## INSTRUCTION
Could you reproduce each of the items below word for word, with nothing changed?

-- Start RECORD EXCERPTS --

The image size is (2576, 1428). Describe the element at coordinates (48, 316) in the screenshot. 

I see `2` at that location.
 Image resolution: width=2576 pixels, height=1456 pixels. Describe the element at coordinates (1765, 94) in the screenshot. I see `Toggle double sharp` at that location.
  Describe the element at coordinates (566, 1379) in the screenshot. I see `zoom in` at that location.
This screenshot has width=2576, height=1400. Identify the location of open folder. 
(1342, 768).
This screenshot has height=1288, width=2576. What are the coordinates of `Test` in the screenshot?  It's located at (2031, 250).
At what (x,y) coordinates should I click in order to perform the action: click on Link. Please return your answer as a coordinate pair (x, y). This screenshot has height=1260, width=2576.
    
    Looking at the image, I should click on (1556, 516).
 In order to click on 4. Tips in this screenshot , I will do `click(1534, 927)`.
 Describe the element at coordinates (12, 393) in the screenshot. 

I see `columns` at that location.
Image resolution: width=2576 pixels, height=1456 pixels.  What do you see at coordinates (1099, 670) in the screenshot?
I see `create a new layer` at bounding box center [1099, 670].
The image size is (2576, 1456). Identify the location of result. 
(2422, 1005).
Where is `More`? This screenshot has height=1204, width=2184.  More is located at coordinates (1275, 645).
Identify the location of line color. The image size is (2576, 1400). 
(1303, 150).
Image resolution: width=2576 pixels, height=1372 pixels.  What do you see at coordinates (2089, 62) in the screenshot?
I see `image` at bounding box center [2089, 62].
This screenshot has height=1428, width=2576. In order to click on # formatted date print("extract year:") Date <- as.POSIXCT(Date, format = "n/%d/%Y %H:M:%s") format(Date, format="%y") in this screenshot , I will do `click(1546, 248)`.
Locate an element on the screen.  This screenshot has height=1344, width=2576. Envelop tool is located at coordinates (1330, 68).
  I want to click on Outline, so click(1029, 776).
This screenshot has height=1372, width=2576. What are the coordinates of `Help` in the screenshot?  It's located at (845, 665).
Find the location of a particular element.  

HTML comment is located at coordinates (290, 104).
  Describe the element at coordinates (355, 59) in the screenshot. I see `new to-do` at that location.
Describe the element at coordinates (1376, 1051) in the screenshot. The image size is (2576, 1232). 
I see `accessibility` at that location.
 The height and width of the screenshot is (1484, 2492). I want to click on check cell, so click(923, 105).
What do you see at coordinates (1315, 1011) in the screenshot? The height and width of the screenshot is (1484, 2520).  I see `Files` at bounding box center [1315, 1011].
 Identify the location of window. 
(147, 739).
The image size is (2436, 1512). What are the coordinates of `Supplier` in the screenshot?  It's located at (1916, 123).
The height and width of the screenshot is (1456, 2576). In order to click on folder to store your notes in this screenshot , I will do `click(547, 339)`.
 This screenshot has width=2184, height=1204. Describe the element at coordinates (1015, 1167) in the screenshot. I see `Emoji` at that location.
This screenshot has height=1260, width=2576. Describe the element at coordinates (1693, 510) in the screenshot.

-- End RECORD EXCERPTS --

## ANSWER FOR THE TASK
The image size is (2576, 1428). Describe the element at coordinates (48, 316) in the screenshot. 

I see `2` at that location.
 Image resolution: width=2576 pixels, height=1456 pixels. Describe the element at coordinates (1765, 94) in the screenshot. I see `Toggle double sharp` at that location.
  Describe the element at coordinates (566, 1379) in the screenshot. I see `zoom in` at that location.
This screenshot has width=2576, height=1400. Identify the location of open folder. 
(1342, 768).
This screenshot has height=1288, width=2576. What are the coordinates of `Test` in the screenshot?  It's located at (2031, 250).
At what (x,y) coordinates should I click in order to perform the action: click on Link. Please return your answer as a coordinate pair (x, y). This screenshot has height=1260, width=2576.
    
    Looking at the image, I should click on (1556, 516).
 In order to click on 4. Tips in this screenshot , I will do `click(1534, 927)`.
 Describe the element at coordinates (12, 393) in the screenshot. 

I see `columns` at that location.
Image resolution: width=2576 pixels, height=1456 pixels.  What do you see at coordinates (1099, 670) in the screenshot?
I see `create a new layer` at bounding box center [1099, 670].
The image size is (2576, 1456). Identify the location of result. 
(2422, 1005).
Where is `More`? This screenshot has height=1204, width=2184.  More is located at coordinates (1275, 645).
Identify the location of line color. The image size is (2576, 1400). 
(1303, 150).
Image resolution: width=2576 pixels, height=1372 pixels.  What do you see at coordinates (2089, 62) in the screenshot?
I see `image` at bounding box center [2089, 62].
This screenshot has height=1428, width=2576. In order to click on # formatted date print("extract year:") Date <- as.POSIXCT(Date, format = "n/%d/%Y %H:M:%s") format(Date, format="%y") in this screenshot , I will do `click(1546, 248)`.
Locate an element on the screen.  This screenshot has height=1344, width=2576. Envelop tool is located at coordinates (1330, 68).
  I want to click on Outline, so click(1029, 776).
This screenshot has height=1372, width=2576. What are the coordinates of `Help` in the screenshot?  It's located at (845, 665).
Find the location of a particular element.  

HTML comment is located at coordinates (290, 104).
  Describe the element at coordinates (355, 59) in the screenshot. I see `new to-do` at that location.
Describe the element at coordinates (1376, 1051) in the screenshot. The image size is (2576, 1232). 
I see `accessibility` at that location.
 The height and width of the screenshot is (1484, 2492). I want to click on check cell, so click(923, 105).
What do you see at coordinates (1315, 1011) in the screenshot? The height and width of the screenshot is (1484, 2520).  I see `Files` at bounding box center [1315, 1011].
 Identify the location of window. 
(147, 739).
The image size is (2436, 1512). What are the coordinates of `Supplier` in the screenshot?  It's located at (1916, 123).
The height and width of the screenshot is (1456, 2576). In order to click on folder to store your notes in this screenshot , I will do `click(547, 339)`.
 This screenshot has width=2184, height=1204. Describe the element at coordinates (1015, 1167) in the screenshot. I see `Emoji` at that location.
This screenshot has height=1260, width=2576. Describe the element at coordinates (1693, 510) in the screenshot.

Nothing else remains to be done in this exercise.